Coors, which ran a retail sweepstakes, sponsored give-aways and
advertised with the Browns, will seek to identify "the next best
alternatives" in the market (Becky Yerak, Cleveland PLAIN DEALER,
     DON'T GIVE UP THE FIGHT:  The U.S. Senate Judiciary
Committee's subcommittee on antitrust, business rights and
competition has scheduled a hearing for November 29 on the
Browns' move (AP/Minneapolis STAR TRIBUNE, 11/10).  OH Sen.

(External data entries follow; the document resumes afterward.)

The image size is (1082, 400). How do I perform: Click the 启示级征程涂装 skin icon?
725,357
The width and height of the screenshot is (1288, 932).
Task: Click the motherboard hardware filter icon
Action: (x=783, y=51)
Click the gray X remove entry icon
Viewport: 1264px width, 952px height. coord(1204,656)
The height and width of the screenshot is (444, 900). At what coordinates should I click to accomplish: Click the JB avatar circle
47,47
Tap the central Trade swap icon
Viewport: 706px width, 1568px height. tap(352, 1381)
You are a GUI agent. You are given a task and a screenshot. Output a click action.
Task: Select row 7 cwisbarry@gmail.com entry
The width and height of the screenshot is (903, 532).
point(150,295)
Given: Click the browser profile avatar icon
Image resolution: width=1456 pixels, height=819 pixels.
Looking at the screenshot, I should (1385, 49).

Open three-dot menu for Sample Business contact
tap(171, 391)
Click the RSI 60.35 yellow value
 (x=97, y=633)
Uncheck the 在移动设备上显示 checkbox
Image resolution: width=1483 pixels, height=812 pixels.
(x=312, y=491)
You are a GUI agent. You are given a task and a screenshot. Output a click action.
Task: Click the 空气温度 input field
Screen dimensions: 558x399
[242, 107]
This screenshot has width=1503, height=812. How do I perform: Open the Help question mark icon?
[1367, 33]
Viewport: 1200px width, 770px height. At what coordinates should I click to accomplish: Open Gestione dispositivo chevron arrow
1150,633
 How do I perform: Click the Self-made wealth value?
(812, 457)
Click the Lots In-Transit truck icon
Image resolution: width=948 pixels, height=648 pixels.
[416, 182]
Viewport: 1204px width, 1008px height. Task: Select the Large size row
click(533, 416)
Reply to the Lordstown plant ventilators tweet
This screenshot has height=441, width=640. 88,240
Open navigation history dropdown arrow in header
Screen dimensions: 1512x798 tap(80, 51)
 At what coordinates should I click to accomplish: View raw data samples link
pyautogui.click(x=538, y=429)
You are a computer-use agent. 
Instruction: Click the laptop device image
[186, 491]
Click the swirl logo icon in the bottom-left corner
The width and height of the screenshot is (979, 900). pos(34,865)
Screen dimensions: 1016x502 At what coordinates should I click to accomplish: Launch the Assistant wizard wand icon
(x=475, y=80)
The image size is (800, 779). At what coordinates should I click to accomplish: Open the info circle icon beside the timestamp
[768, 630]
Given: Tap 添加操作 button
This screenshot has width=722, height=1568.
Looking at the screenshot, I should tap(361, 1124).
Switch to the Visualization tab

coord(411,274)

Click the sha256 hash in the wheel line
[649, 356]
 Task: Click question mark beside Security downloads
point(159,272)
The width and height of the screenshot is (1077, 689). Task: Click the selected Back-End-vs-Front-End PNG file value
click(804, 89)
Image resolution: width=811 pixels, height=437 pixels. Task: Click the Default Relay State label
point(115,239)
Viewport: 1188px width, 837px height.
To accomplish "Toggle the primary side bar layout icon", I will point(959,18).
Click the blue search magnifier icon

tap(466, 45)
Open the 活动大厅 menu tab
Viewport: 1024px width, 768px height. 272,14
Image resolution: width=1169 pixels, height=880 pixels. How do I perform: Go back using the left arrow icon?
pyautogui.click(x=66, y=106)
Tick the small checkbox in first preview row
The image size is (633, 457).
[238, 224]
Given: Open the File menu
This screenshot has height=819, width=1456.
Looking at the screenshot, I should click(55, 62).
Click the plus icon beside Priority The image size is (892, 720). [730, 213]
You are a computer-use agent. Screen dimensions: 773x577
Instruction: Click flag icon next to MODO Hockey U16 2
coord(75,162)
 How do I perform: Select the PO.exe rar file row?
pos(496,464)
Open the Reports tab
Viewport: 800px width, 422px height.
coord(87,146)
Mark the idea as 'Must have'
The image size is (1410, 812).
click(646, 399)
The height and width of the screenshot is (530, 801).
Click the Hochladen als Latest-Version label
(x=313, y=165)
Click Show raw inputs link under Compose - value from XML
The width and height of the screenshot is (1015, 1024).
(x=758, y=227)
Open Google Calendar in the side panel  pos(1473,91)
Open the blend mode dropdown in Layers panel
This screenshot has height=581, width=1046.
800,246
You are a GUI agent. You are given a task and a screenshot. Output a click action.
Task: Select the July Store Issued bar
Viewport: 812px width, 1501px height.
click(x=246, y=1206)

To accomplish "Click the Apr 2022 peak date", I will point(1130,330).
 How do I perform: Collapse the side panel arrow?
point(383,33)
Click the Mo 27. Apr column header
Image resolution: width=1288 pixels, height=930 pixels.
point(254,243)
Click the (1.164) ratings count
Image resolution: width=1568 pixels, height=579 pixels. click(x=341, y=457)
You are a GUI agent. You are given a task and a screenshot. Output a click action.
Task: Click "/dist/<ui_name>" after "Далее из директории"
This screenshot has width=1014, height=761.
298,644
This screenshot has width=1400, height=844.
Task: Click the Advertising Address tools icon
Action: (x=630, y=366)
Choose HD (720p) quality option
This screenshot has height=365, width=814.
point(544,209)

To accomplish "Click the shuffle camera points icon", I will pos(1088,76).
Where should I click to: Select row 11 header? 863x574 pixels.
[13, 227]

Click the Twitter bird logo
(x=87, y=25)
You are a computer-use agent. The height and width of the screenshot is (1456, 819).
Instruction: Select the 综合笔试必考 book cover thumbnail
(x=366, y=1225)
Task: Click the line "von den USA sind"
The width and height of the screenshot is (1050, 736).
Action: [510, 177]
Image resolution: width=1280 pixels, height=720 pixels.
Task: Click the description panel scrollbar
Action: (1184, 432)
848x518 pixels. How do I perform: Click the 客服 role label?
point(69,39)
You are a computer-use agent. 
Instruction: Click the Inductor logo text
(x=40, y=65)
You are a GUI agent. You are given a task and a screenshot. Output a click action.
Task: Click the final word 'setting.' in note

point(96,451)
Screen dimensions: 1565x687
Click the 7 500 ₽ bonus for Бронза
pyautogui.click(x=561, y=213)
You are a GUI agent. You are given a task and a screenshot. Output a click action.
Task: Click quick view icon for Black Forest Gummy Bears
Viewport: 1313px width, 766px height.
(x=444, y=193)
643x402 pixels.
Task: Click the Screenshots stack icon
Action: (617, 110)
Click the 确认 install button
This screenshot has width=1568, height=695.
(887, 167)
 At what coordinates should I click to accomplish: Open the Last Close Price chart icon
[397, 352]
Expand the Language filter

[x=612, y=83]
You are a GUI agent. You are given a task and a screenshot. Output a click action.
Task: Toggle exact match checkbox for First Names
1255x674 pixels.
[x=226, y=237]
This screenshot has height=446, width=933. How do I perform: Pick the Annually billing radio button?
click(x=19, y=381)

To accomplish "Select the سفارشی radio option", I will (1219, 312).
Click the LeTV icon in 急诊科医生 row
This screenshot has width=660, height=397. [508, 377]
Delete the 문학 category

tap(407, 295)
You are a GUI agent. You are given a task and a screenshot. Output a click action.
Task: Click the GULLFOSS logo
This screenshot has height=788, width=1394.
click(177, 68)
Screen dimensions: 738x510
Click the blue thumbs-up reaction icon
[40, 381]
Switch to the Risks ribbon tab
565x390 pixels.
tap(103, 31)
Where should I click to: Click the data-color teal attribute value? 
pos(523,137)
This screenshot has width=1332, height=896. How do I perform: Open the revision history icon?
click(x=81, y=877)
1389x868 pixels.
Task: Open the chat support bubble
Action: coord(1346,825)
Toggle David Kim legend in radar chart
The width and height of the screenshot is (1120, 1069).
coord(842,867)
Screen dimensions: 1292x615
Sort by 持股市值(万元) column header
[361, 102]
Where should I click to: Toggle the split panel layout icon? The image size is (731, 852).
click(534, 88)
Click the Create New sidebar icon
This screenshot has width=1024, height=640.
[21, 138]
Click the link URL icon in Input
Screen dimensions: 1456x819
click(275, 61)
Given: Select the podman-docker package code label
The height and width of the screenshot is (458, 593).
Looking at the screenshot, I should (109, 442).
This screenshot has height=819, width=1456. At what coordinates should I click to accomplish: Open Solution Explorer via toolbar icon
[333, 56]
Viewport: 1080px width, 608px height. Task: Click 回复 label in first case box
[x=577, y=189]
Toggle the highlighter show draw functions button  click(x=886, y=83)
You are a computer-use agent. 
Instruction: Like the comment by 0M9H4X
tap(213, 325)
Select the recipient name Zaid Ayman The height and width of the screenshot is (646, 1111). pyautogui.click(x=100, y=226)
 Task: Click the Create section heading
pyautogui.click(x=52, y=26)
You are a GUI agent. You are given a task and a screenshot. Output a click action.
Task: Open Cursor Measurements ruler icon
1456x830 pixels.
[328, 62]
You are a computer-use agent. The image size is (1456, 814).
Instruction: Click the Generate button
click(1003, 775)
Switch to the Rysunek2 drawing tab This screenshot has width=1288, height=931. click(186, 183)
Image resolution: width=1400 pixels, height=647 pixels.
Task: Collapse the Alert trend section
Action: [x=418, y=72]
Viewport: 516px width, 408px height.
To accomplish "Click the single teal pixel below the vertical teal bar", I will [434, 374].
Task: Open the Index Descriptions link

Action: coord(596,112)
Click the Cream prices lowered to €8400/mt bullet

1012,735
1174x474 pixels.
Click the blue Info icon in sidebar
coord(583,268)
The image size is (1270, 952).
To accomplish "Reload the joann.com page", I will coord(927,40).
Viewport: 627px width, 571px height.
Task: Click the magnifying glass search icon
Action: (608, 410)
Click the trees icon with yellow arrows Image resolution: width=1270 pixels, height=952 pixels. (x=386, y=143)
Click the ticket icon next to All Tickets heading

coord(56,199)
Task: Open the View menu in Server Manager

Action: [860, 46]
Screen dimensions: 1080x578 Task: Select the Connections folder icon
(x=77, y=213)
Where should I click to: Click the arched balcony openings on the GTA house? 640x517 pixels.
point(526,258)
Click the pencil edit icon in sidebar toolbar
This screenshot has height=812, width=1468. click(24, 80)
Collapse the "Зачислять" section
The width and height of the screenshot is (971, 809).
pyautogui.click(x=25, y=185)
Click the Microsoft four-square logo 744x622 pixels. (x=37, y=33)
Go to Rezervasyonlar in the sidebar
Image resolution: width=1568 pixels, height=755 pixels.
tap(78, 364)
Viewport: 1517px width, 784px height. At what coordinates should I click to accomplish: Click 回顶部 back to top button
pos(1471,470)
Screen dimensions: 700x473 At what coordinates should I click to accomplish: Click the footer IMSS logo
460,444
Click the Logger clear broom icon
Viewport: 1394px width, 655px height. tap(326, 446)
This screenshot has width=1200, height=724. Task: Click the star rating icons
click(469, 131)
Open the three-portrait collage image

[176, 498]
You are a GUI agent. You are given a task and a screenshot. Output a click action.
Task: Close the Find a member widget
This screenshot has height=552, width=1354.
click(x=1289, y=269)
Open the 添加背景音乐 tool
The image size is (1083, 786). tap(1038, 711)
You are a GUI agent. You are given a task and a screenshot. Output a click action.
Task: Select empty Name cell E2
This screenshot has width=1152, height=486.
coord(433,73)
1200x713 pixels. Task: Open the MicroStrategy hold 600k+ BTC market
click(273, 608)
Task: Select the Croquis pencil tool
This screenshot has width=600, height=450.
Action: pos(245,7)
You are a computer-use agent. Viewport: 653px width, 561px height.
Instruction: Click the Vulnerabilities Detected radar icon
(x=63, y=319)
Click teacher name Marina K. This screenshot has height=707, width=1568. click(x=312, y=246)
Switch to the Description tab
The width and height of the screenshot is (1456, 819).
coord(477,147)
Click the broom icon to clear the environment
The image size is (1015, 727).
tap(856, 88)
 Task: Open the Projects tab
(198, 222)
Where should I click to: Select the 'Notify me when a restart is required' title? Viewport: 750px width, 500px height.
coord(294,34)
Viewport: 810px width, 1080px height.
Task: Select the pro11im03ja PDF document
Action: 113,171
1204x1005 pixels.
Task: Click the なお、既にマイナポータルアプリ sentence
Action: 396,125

John
Glenn said he will file the "Fans Rights Act," which would
require any team looking to move to give the hometown 120 days
notice so the community could prepare a counter-offer.  Glenn's
bill would also add a "limited exemption" to antitrust law so the
NFL could enforce its guidelines for allowing teams to move
(Cleveland PLAIN DEALER, 11/9).  Cleveland Mayor Michael White
said they had uncovered signs that Modell planned to move the
team to Baltimore, perhaps as early as '84.  White has asked when
the name "Baltimore Browns" was incorporated (WASHINGTON TIMES,
     THE VOTE:  Yesterday's PLAIN DEALER indicates Bills Owner
Ralph Wilson and Patriots Owner Robert Kraft have reconsidered
their initial opposition, and will vote to approve (Cleveland
PLAIN DEALER, 11/9).  Wilson:  "We're killing ourselves. ... You
think human nature is any different in the NFL than in baseball"
(S.F. CHRONICLE, 11/10).  Modell, in this week's SI:  "When I lay
out my losses and my lack of support from the city, they'll see I
have a far greater justification for moving than any team that's
tried to move in the NFL.  They'd be insane to vote against me"
(Peter King, SPORTS ILLUSTRATED, 11/13 issue).   "Inside the
NFL's" Gary Myers said, while owners are unhappy with the move,
Modell was "very persuasive ... to the point that a few owners
told me they went into that meeting thinking they were going to
vote against the move, but came out actually feeling sorry for
Modell" (HBO, 11/9).

     The Minnesota "Fighting Pike" will be the name of the newest
team in the Arena Football League.  Pike President Tom Scallen:
"This isn't just about high-speed, in-your-face football action,
it's about saving an entire generation on Minnesota's game fish
from becoming shore lunch" (Fighting Pike)....Celtics Owner Paul
Gaston told Boston's WBZ-TV he has not abandoned the idea of
suing the Wall Street Journal for its report that cocaine
contributed to the death of Reggie Lewis (BOSTON GLOBE,
11/9)....COMSAT Entertainment Group, which owns the Nuggets and
Avalanche, has changed its name to Ascent Entertainment Group
Inc. (Comsat).

     Bullets Owner Abe Pollin announced yesterday he will change
the name of the team for the '97-98 season, to coincide with the
move to the new MCI Center in downtown DC.  The Boston Market
"Rename the Bullets" contest will be a chance for the fans to
participate in the process.  Fans will be able to submit name
suggestions at any of the over 50 DC and Baltimore area Boston
Market locations.  Prizes include a Grand Prize of a trip for two
to the Bullets-Magic in Orlando and two season tickets for the
'96-97 or '97-98 seasons.  Media partners include WRC-TV, The
Washington Post, HTS, WBDC-TV and WTEM-AM, WHUR-FM, V-103-FM, and
Heaven 600 AM in Baltimore.  The name change will go hand-in-hand
with a new Bullets Anti-Violence Campaign running in conjunction
with the NBA's Stay in School program (Bullets).
     THE FINAL WORD:  After five finalits are selected, fans will
then be invited to vote via a 1-900 number.  Proceeds from calls
will go to the anti-violence campaign, according to the
WASHINGTON POST.  Richard Justice notes that Pollin and his staff
"retain the right" to pick the final new name, and a timetable
for the final announcement of a new name will be made sometime
next year (WASHINGTON POST, 11/10).

     "It is not too late for Mayor Bob Lanier, County Judge Bob
Eckels and the Greater Houston Partnership to put something on
the table in case Oilers Owner Bud Adams get cold feet," writes
John McClain in the HOUSTON CHRONICLE.  McLain notes the deal the
Oilers will sign with Nashville next week is non-binding, meaning
Adams could get out of it if Houston or Harris County come up
with a better deal  (HOUSTON CHRONICLE, 11/10).